◆ AVAILABLE RECORDS:

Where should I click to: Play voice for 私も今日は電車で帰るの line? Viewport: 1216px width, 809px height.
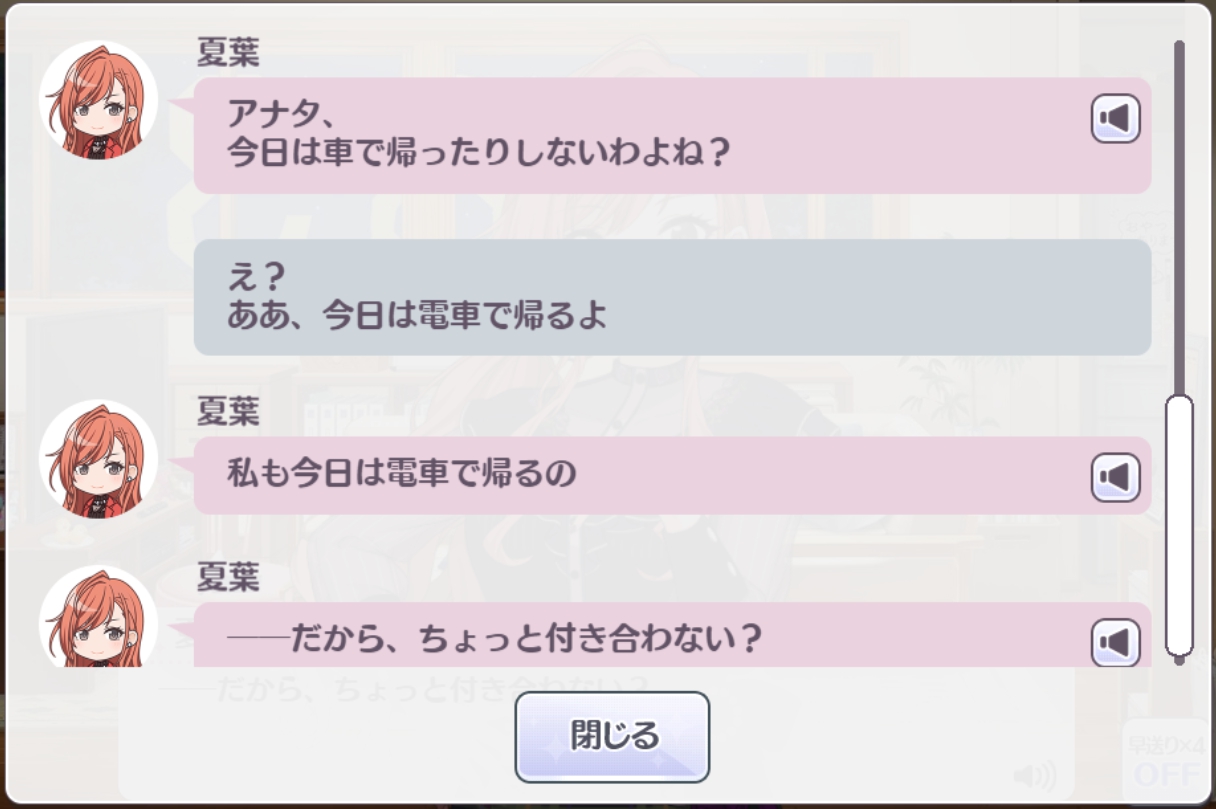pos(1115,477)
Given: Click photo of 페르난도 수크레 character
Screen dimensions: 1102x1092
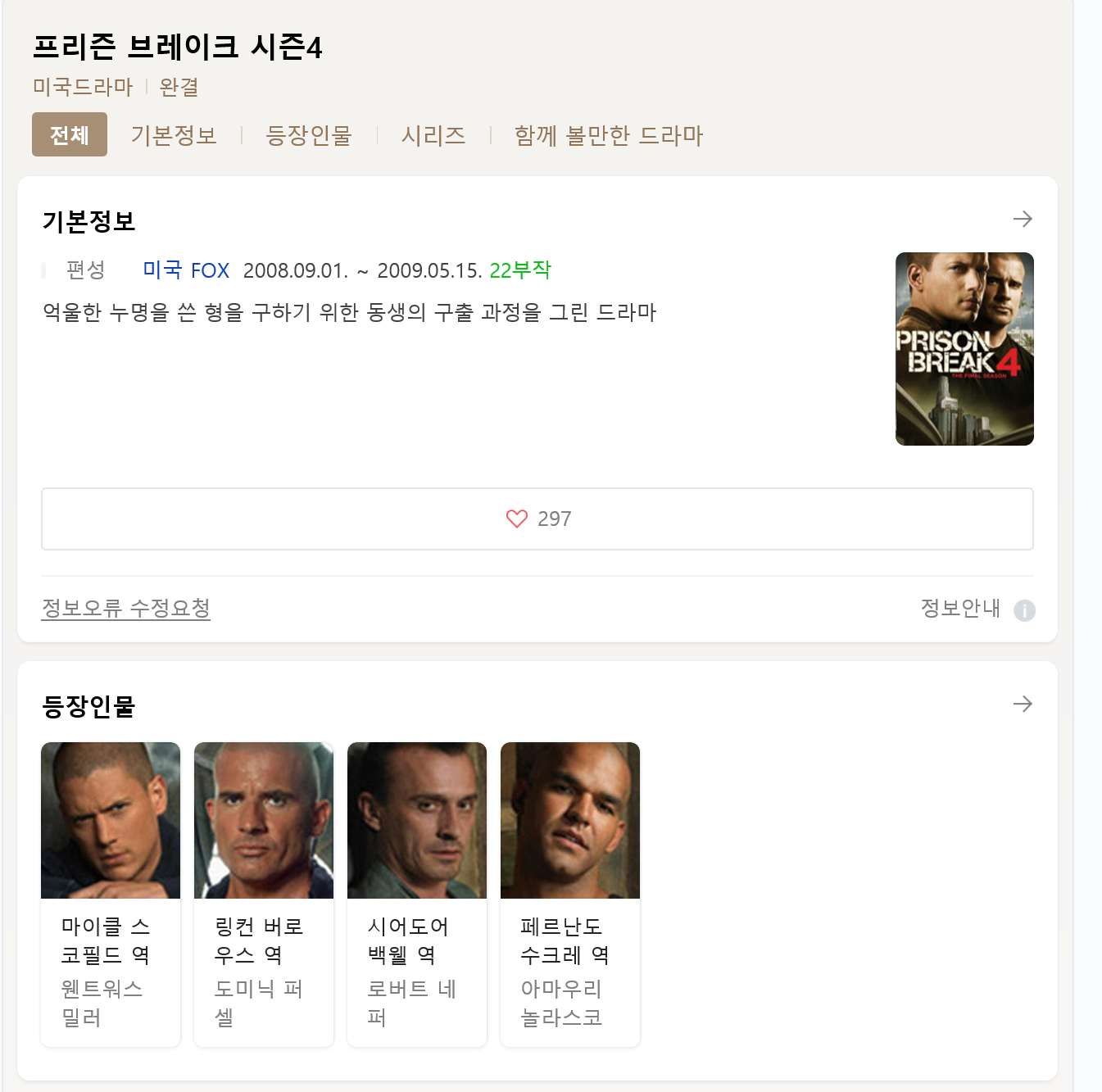Looking at the screenshot, I should [x=570, y=820].
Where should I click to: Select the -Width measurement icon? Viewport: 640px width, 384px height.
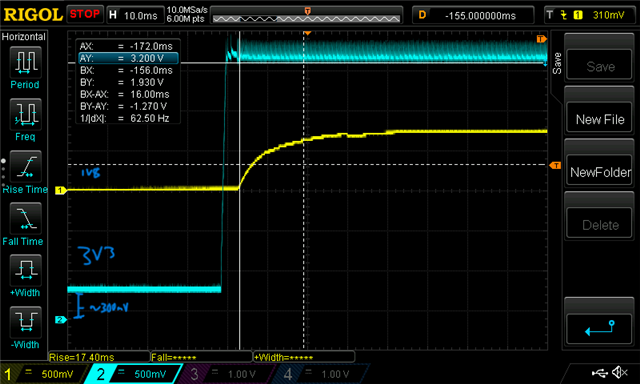click(x=25, y=322)
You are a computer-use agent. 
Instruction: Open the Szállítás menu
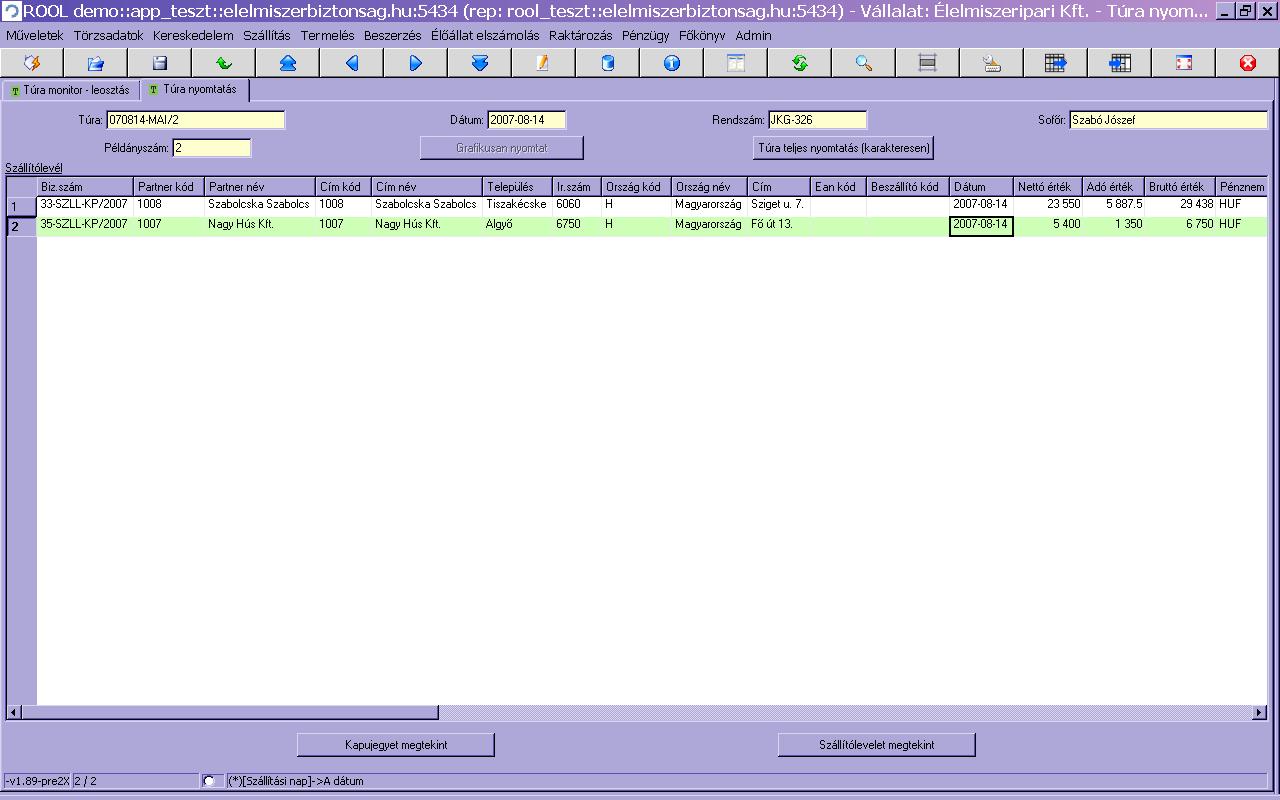tap(266, 35)

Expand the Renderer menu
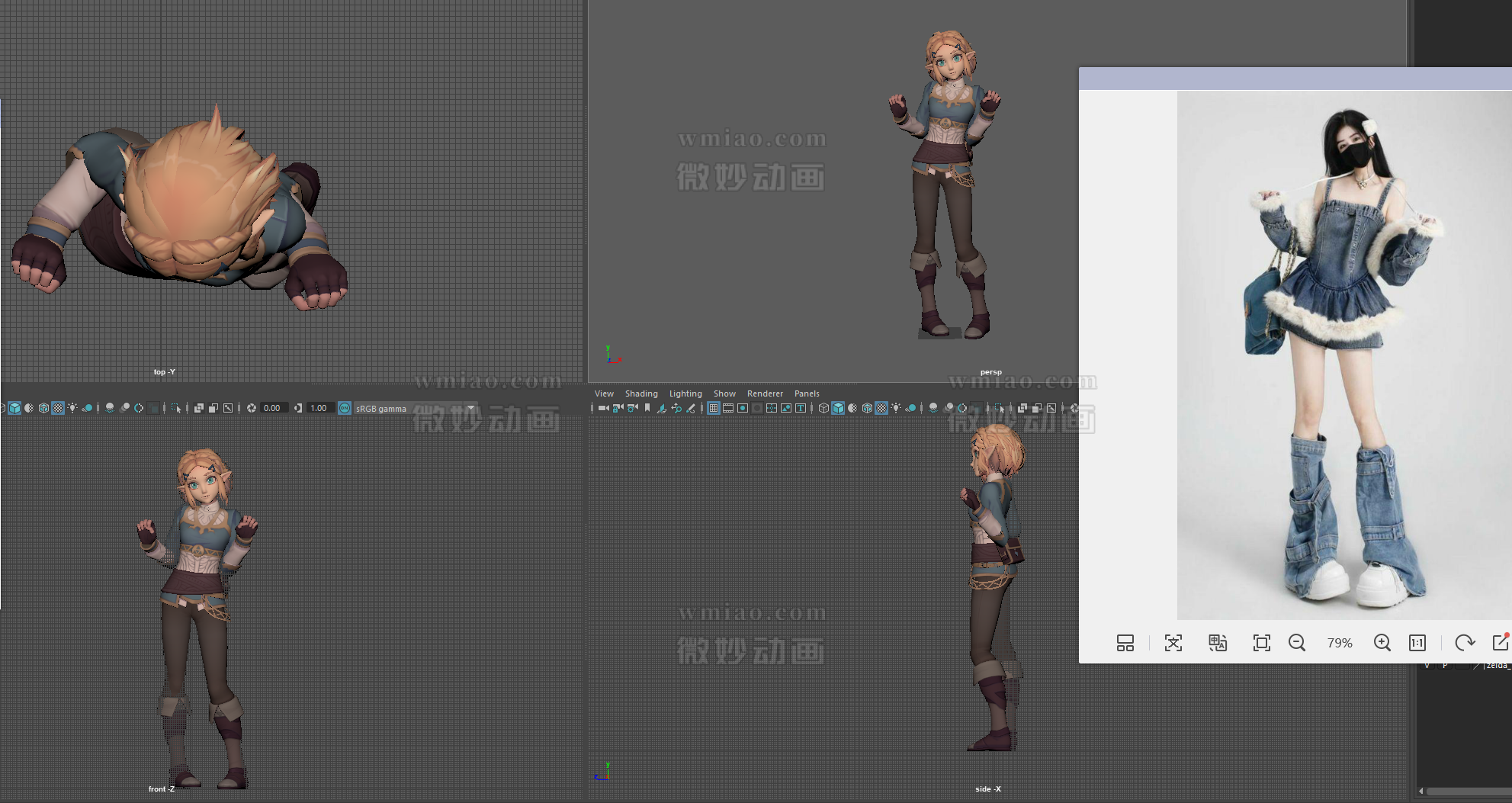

◆ WHAT IS BEING ASKED:
Set down all the lines above exactly as they appear, with no pictures.

◆ RESULT FOR THIS EXERCISE:
Where should I click to: Play voice for 私も今日は電車で帰るの line? Viewport: 1216px width, 809px height.
pos(1115,477)
Given: Click photo of 페르난도 수크레 character
Screen dimensions: 1102x1092
Looking at the screenshot, I should [x=570, y=820].
Where should I click to: Select the -Width measurement icon? Viewport: 640px width, 384px height.
click(x=25, y=322)
You are a computer-use agent. 
Instruction: Open the Szállítás menu
tap(266, 35)

Expand the Renderer menu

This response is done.